PORT-AU-PRINCE, Haiti - Four tropical storms have wiped out most of Haiti's food crops and damaged irrigation systems and pumping stations, raising the specter of acute hunger for millions in the impoverished country.

"The system of agriculture has been destroyed," Agriculture Minister Joanas Gue said. Aid agencies and diplomats also say Haiti desperately needs help to avert mass hunger.

Emergency aid has flowed in to people directly affected by Fay, Gustav, Hanna and Ike — storms that triggered flooding and killed at least 425 people in less than a month, including 194 in the critical rice-growing Artibonite Valley.



But the United Nations has raised less than 2 percent of a critical $108 million fundraising appeal, said Stephanie Bunker, a spokeswoman for the world body's Office for the Coordination of Humanitarian Affairs. Another $18 million has been pledged but not delivered.

And much, much more is needed, with farms damaged or destroyed across the poorest country in the Western Hemisphere.

"This will take billions of dollars. This is not something small," U.S. Agency for International Development Administrator Henrietta Fore said.

Schools that were supposed to open in early September still are filled with refugees fighting over scraps of food aid. Much of Gonaives, the nation's fourth largest city, remains flooded and without electricity. Malaria and other diseases are beginning to spread.

"The scope of this is frankly unimaginable in many countries," U.S. Ambassador Janet Sanderson said. "A lot of the progress of the last couple of years has been swept away by these waters."

The U.S. government is sending $29 million in food aid and humanitarian assistance, and countries including Colombia have flown in food and clothing. U.N. agencies have delivered food to more than 240,000 people, aided by soldiers of its 9,000-strong peacekeeping force and military ships like the USS Kearsarge and Canada's HMCS St. John.

Haiti always struggled to feed its people. Now, it's getting to be impossible.

On a helicopter tour on Tuesday, Fore saw that flood waters still covered much of Haiti's rice-growing region. Crops were covered with brown mud or lay crushed in ruined fields stretching far as the eye could see.

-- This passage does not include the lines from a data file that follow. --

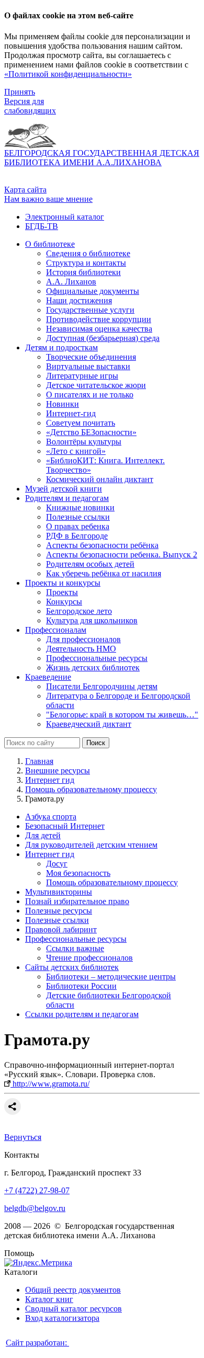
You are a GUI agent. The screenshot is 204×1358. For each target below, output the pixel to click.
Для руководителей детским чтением (91, 844)
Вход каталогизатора (62, 1318)
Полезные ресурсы (58, 910)
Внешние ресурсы (57, 770)
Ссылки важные (75, 948)
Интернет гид (49, 779)
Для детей (43, 835)
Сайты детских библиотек (72, 967)
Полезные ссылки (57, 920)
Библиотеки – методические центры (111, 976)
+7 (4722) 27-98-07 (37, 1190)
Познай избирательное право (77, 901)
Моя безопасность (78, 873)
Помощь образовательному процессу (91, 789)
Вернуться (22, 1137)
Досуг (56, 863)
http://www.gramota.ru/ (49, 1083)
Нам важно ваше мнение (48, 199)
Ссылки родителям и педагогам (82, 1014)
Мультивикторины (58, 891)
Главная (39, 761)
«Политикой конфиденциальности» (68, 74)
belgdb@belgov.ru (34, 1208)
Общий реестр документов (73, 1289)
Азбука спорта (50, 816)
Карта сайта (25, 189)
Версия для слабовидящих (30, 106)
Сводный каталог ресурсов (73, 1308)
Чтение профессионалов (89, 957)
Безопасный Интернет (65, 825)
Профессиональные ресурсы (76, 938)
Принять (19, 91)
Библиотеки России (81, 986)
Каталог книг (49, 1299)
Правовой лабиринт (61, 929)
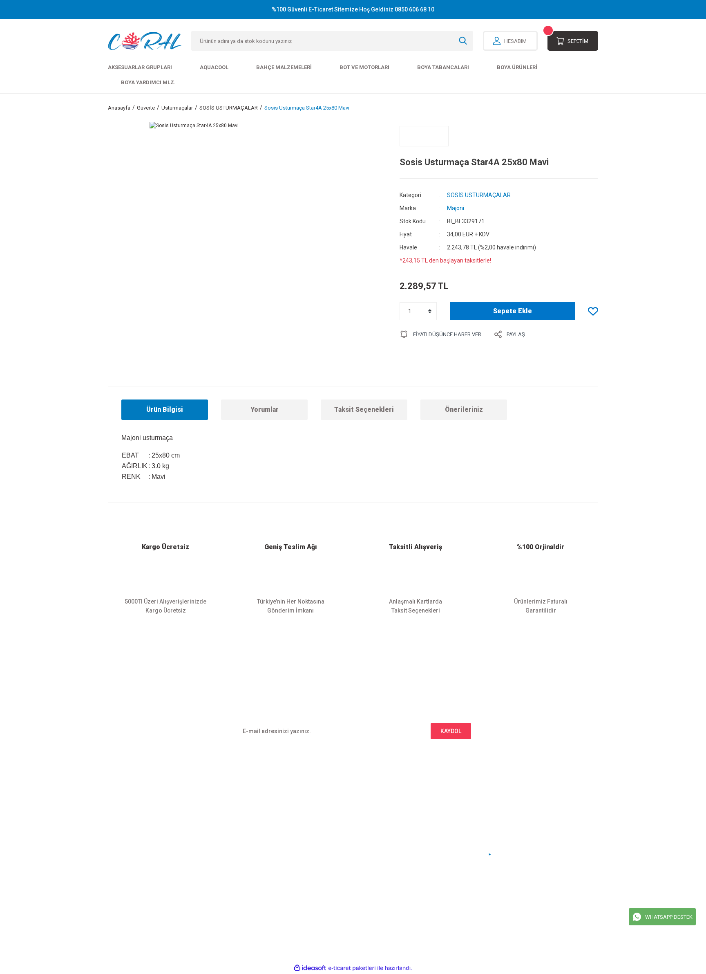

Gue, the agriculture minister, estimates that 60 percent of this year's food harvest has been wiped out by the storms, which hit just as farmers were preparing to collect corn, plantains and yams from their fields. The fall rice harvest was lost as well.

The damage could be felt for years — mountain topsoil, already loosened by rampant deforestation, washed out to sea. Hundreds of irrigation basins, canals and pumping stations were damaged, and about 10,000 tons (9,000 metric tons) of discounted fertilizer distributed to farmers disappeared.

Altogether, Gue estimated the storms caused $180 million in damage to Haiti's agricultural sector.